Laurent Devernay : City Hall est ce qu'on appelle un global manga et plus précisément un manga réalisé par des français : Rémi Guerin au scénario, Guillaume Lapeyre au dessin. L'action se situe dans un monde où le papier a été banni car l'écriture permettait de donner vie aux êtres décrits sur du papier. En 1902, à Londres, un criminel du nom de Black Fowl fait parler de lui en utilisant des monstres créés grâce à du papier. Afin de le contrecarrer, le maire de Londres fait appel à Jules Verne et Arthur Conan Doyle. L'ambiance est donc résolument steampunk avec une réinvention de toute la technologie afin de compenser l'absence de papier (remplacé par exemple par des SteamPads).
SFU : Qu’est ce que le jeu propose de jouer ? Comment est-ce que cela s’inscrit par rapport à l’histoire de la BD ?
Laurent Devernay : Le jeu propose d'incarner des agents Nostromo, au service de la Reine pour traquer les écrivains. Il se place au début des années 1850, soit cinquante ans avant la BD. Ainsi, il m'a été possible de puiser dans la bande-dessinée tout en créant mes propres histoires. Les liens entre les deux médias sont nombreux et permettent de former un tout cohérent, faisant en quelque sorte du jeu une description des origines de la BD. La vocation du jeu, de ce point de vue, est également de décrire en détail cet univers et de révéler certains de ses secrets encore inconnus des lecteurs. Vous vous demandez comment s'est déroulée la Grande Guerre ? Vous souhaitez en savoir plus sur les papercuts ? Vous trouverez vos réponse dans le jeu.

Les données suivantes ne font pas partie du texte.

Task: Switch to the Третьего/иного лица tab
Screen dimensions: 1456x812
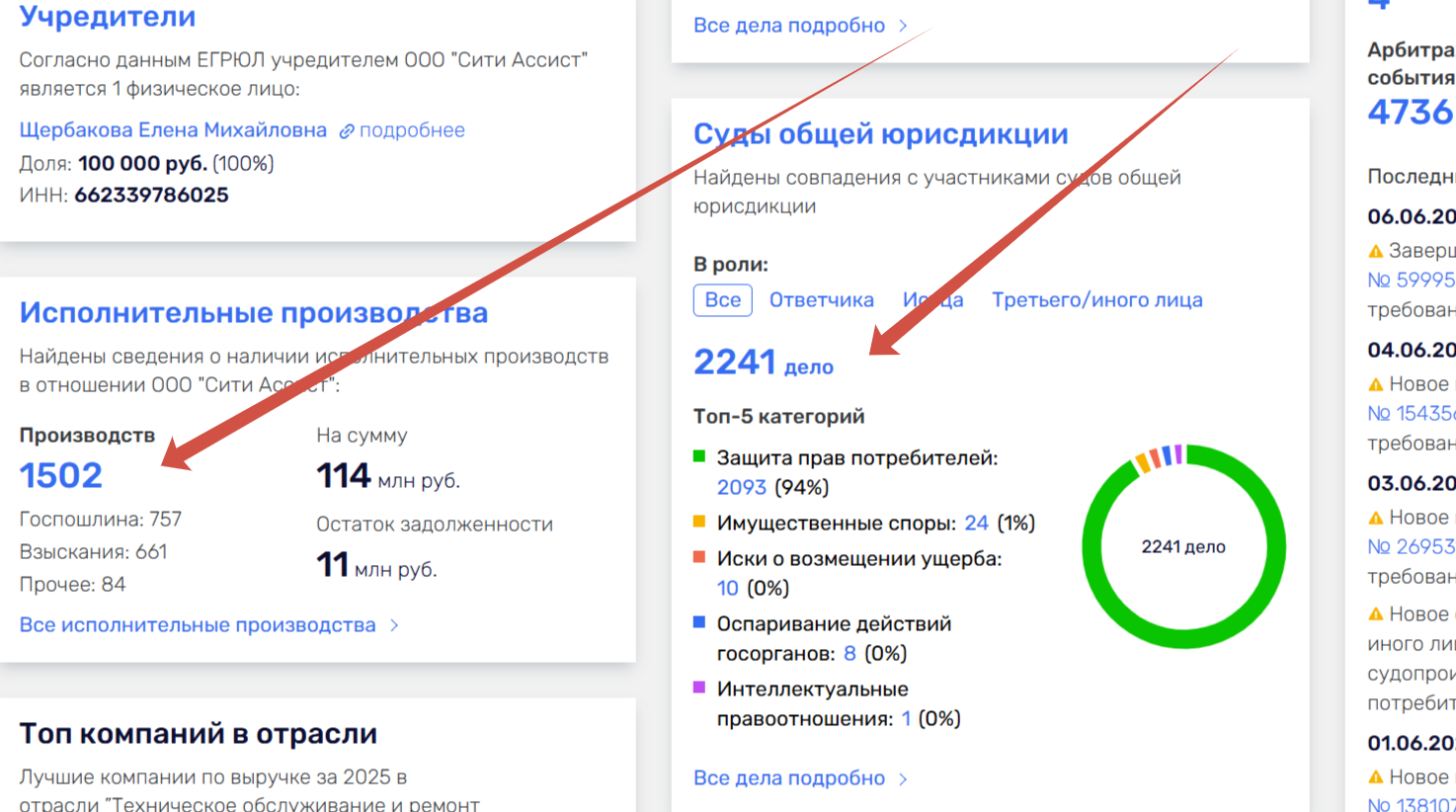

« Plus que le jeu vidéo, le jeu de rôle est un moyen de s'approprier ces œuvres simplement et de les adapter à sa sauce. C'est en quelque sorte l'outil ultime pour les grands enfants que sont les rôlistes : le moyen de raconter des histoires en puisant dans tout ce qui nous plaît. »
SFU : Cette adaptation en jeu de City Hall est-elle un projet personnel ou une commande de l'éditeur ?
Laurent Devernay : City Hall est un projet perso. Je suis tombé amoureux de la BD en la lisant. Vu que je n'en étais pas à mon premier essai d'adaptation en jeu de rôle (pour avoir participé à celles de La Brigade Chimérique, de Space Adventure Cobra, de L'aventure perdue d'Arsène Lupin et de l'univers Hexagon Universe, par exemple), j'ai directement contacté les auteurs de la BD qui ont servi d'intermédiaire avec Ankama. J'ai eu la chance d'avoir une interlocutrice (Céline Antoine) qui, en plus d'être rôliste, connaissait bien mon travail. Voir son jeu de rôle édité par Ankama, c'est assez énorme.
SFU : Comment adapte t-on une œuvre en jeu de rôle ?
Laurent Devernay : Adapter une œuvre en jeu de rôle nécessite évidemment de connaître l'œuvre en question sur le bout des doigts et d'avoir de la dispo de la part des créateurs de celle-ci. Partant de là, il est crucial d'estimer les libertés que l'on peut prendre par rapport à celle-ci. Mais ça reste avant tout de la création de jeu de rôle. Il est donc vital de capter très rapidement le bon angle d'approche (ce qu'on joue, dans quel type d'ambiance, etc). Une fois qu'on a tout ça, ce n'est que du bonheur. En sachant aussi que j'ai eu la chance à chaque fois que les créateurs de l'œuvre de base soient globalement très conciliants et ouverts. Je suis revenu plus en détail sur l'adaptation en jeu de rôle dans les réponses à un questionnaire pour une thèse (ICI). Pour la conception de City Hall, j'ai également publié une série d'articles, toujours sur mon site (ICI, LA et LA).
SFU : Comment as-tu travaillé avec les créateurs de la BD ? Ont-ils été très impliqués ?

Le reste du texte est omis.